▶ What is required
Output, exactly as written, the lines below from the one that has "This screenshot has height=484, width=1024." through the one that has "Task: Return via the Shortcuts back label"; nothing else, and no pictures.

▶ Records to process
↓↓↓
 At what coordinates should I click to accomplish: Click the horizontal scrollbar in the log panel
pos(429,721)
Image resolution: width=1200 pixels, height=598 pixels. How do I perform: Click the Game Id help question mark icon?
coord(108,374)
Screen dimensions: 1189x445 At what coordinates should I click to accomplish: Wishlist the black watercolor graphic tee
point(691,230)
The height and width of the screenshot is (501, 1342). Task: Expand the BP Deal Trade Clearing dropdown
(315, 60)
↑↑↑
↓↓↓
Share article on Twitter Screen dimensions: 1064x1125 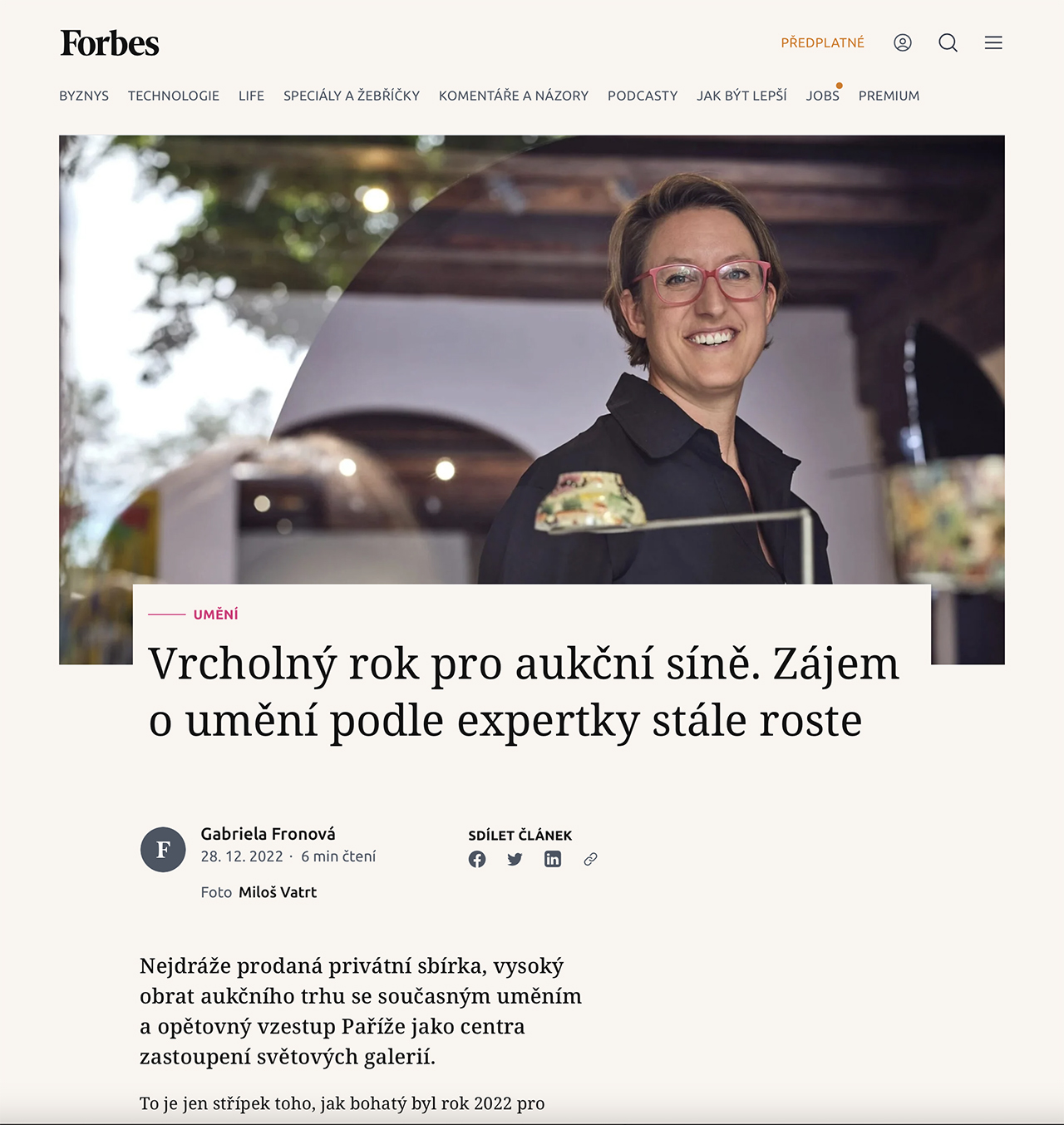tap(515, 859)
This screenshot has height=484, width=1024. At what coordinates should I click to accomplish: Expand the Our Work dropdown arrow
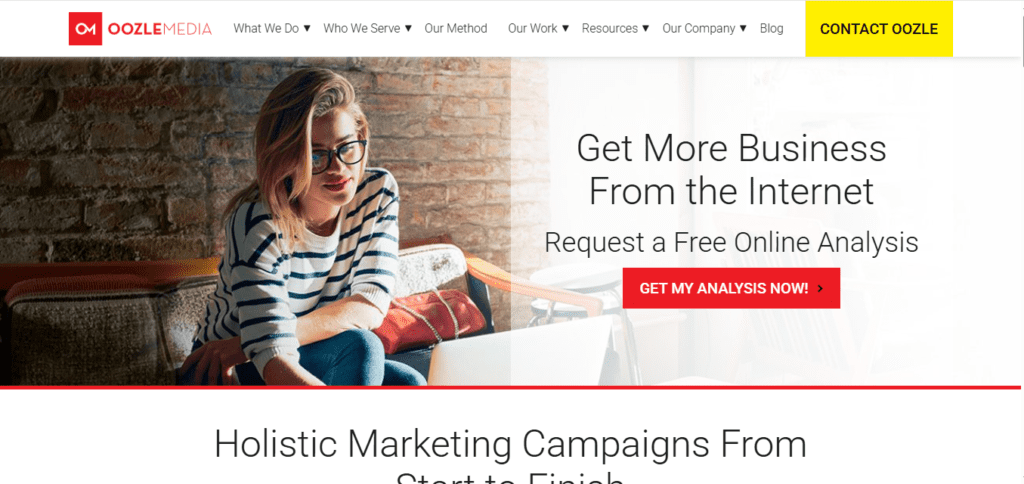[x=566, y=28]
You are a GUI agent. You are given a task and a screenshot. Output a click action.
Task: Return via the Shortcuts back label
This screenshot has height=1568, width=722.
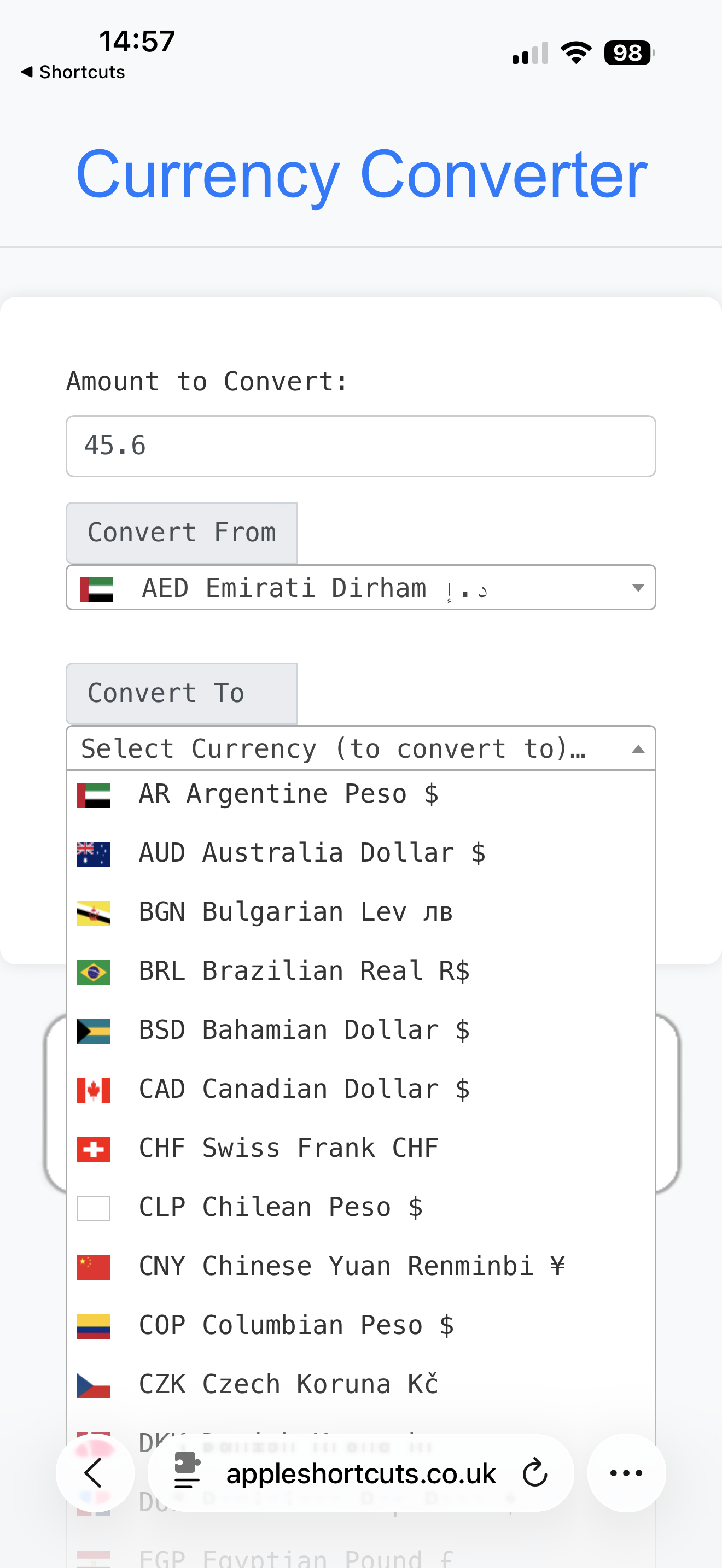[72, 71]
↑↑↑
▶ Output of the task
This screenshot has height=484, width=1024. At what coordinates should I click to accomplish: Expand the Our Work dropdown arrow
[x=566, y=28]
You are a GUI agent. You are given a task and a screenshot. Output a click action.
Task: Return via the Shortcuts back label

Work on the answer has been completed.